** Exercise set **
1. Answer these questions from the wastewater treatment article:
(a) How many years has Brian Cantwell spent designing rocket thrusters that run on nitrous oxide?
(b) According to Cantwell, what share of a typical treatment plant's operating expenses comes from aeration?
(c) How much more potent than carbon dioxide is nitrous oxide as a greenhouse gas?
2. Translate this sentence from the wastewater treatment article into Spanish: "Conventional treatment plants pump air into wastewater sludge - a process called aeration."
3. Carry the wastewater treatment article forward past its last sentence.

Rocket Science for Sustainable Wastewater Treatment

Now two Stanford University engineers are developing a new sewage treatment process that would actually increase the production of two greenhouse gases - nitrous oxide (aka, "laughing gas") and methane - and use the gases to power the treatment plant.

Craig Criddle, professor of civil and environmental engineering and senior fellow at the Woods Institute for the Environment at Stanford. "By encouraging the formation of nitrous oxide, we can remove harmful nitrogen from the water and simultaneously increase methane production for use as fuel."

Criddle, an expert in wastewater management, has joined forces with Brian Cantwell, professor of aeronautics and astronautics, who has spent the last five years designing rocket thrusters that run on nitrous oxide.

For Criddle and Cantwell, the first step in building a green treatment plant is raising the right kind of bacteria. Criddle said, "To get the right microbes, we need to encourage the growth of bacteria that produce nitrous oxide gas." One way to accomplish that is by reducing the bacteria's oxygen supply, he said. Conventional treatment plants pump air into wastewater sludge - a process called aeration. The idea is to convert nitrogen waste into harmless nitrogen gas by promoting oxygen-loving bacteria that thrive on sugars and other organic matter in the sludge. As an alternative, the Stanford team wants to create a low-oxygen environment in the treatment plant, where nitrous oxide-producing bacteria are favored, while aerobic species die off.

These nitrous oxide producers consume relatively small amounts of organic matter. That's good news for other anaerobic microbes that produce methane gas by feasting on organic compounds. "When bacteria make nitrous oxide, less organic matter is oxidised, so more can be converted into methane - potentially two or three times more than is possible in a typical treatment plant," Criddle said. "That extra methane can be used as fuel to run the plant independent of outside power sources."

Using less oxygen also could reduce costs, Cantwell added. "In a typical treatment plant, aeration is responsible for about half of the operating expenses," he said. "So pumping less oxygen could save a lot of money."

In recent experiments, the researchers demonstrated that under laboratory conditions nitrous oxide gas could be produced from wastewater using a low-oxygen technique. But there's a downside to the process. Nitrous oxide is a significant greenhouse gas that's more than 300 times more potent than carbon dioxide. That's where Cantwell's rocket thruster comes in. Designed for use in spacecraft, the thruster runs on nitrous oxide - a surprisingly clean-burning propellant.

** Data section **
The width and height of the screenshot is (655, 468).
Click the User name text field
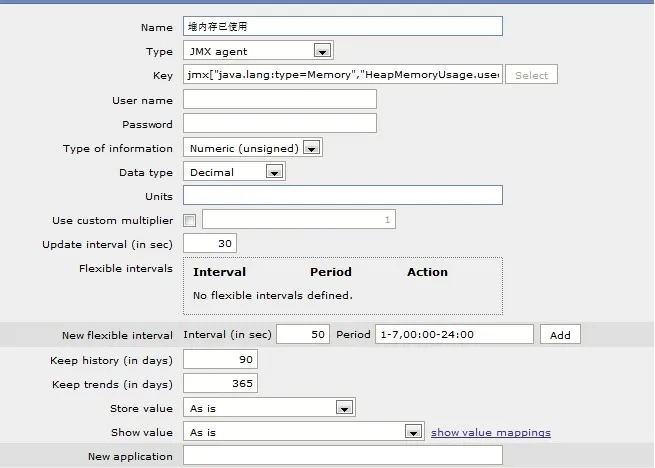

---

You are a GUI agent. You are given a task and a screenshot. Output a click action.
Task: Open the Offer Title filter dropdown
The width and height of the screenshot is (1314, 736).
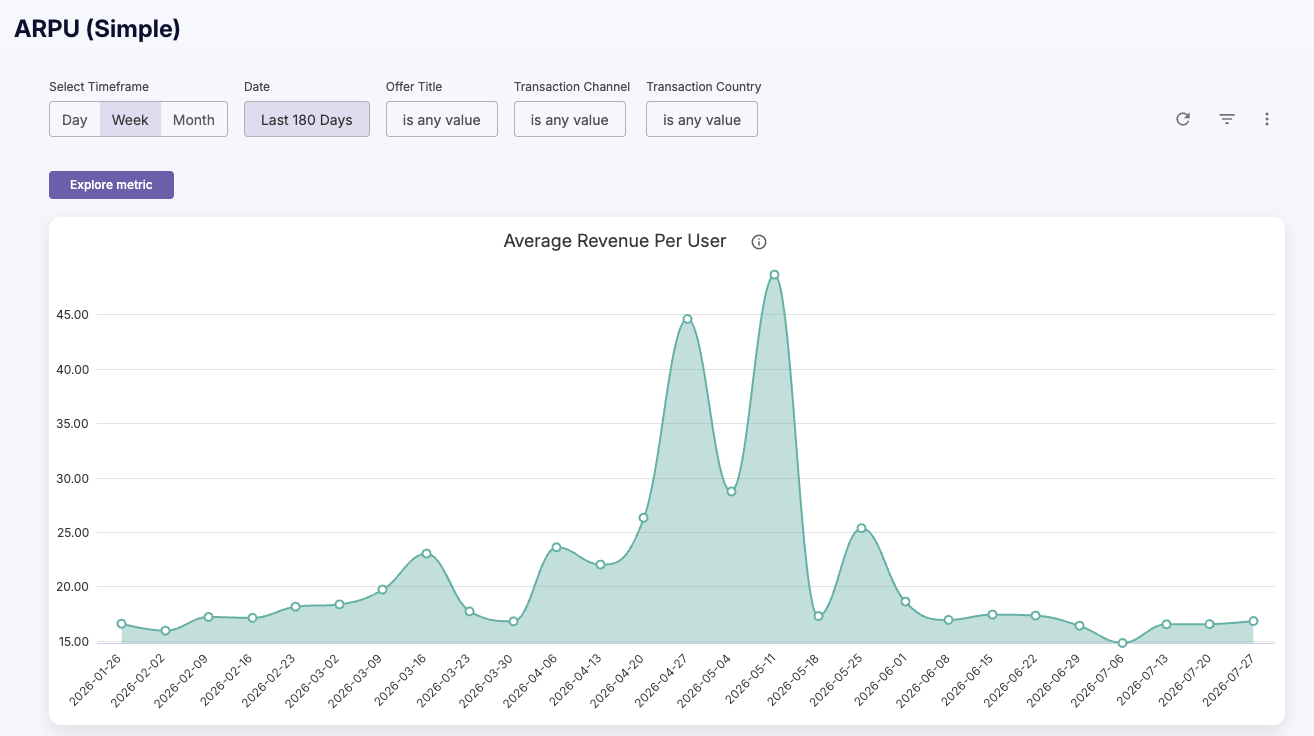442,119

** Activity answers **
1.
(a) Five years.
(b) About half.
(c) More than 300 times more potent.

2. Las plantas de tratamiento convencionales bombean aire al lodo de las aguas residuales, un proceso llamado aireación.

3.
"When it decomposes, nitrous oxide breaks down into pure nitrogen and oxygen gas," Cantwell explained. "At the same time, it releases enough energy to heat an engine to almost 3,000 degrees Fahrenheit, making it red hot, and it shoots out of the engine at almost 5,000 feet per second, producing enough thrust to propel a rocket."

In 2008, Yaniv Scherson, one of Cantwell's graduate students, was looking for a suitable topic for a doctoral thesis that would incorporate the thruster research. "We wondered whether nitrous oxide could be exploited as an emissions-free source of energy," Cantwell said. "Since the product of the decomposition reaction is simply oxygen-enriched air, energy is generated with zero production of greenhouse gas. But first we needed to find a cheap, plentiful source of nitrous oxide."

Scherson eventually turned to Criddle, who had spent years studying microbial communities in wastewater treatment plants. Criddle explained that wastewater sludge contains bacteria that naturally convert nitrogen wastes into nitrous oxide, providing Scherson a cheap source of the gas.

Soon, Scherson, Criddle and Cantwell joined forces in an experiment bridging space propulsion and environmental biotechnology. The result was a design with the potential for treating wastewater: First, reduce oxygen levels at the treatment plant to encourage the production of nitrous oxide and methane gas. Then use the extra methane to power the plant and a small rocket thruster to break down the nitrous oxide into clean, hot air. "A single thruster about the size of a basketball could potentially consume every ounce of nitrous oxide produced by a typical treatment plant," Cantwell said.

Most treatment plants in the United States are using technology developed in the 1970s and are in dire need of an overhaul, according to Criddle. Cantwell envisions a generation of plants that are energy self-sufficient. "This could be especially important in the Third World, where millions of people live with contaminated water", he said.

Both researchers say that the technology could have other applications beyond wastewater treatment. For example, they also want to explore ways to recover energy from nitrate-contaminated groundwater beneath fertilised agricultural fields.

The world's supply of nitrogen exists in a never-ending loop, moving from the atmosphere to nitrogen-fixing bacteria to plants and animals, then back to bacteria and, eventually, to the air.
Tons of excess nitrogen fertilizer also into groundwater, rivers and out to sea, where it feeds massive algal blooms that can damage marine ecosystems. Nitrogen also impacts human health. Too much nitrate in drinking water can be harmful to infants and pregnant women, according to the Centres for Disease Control.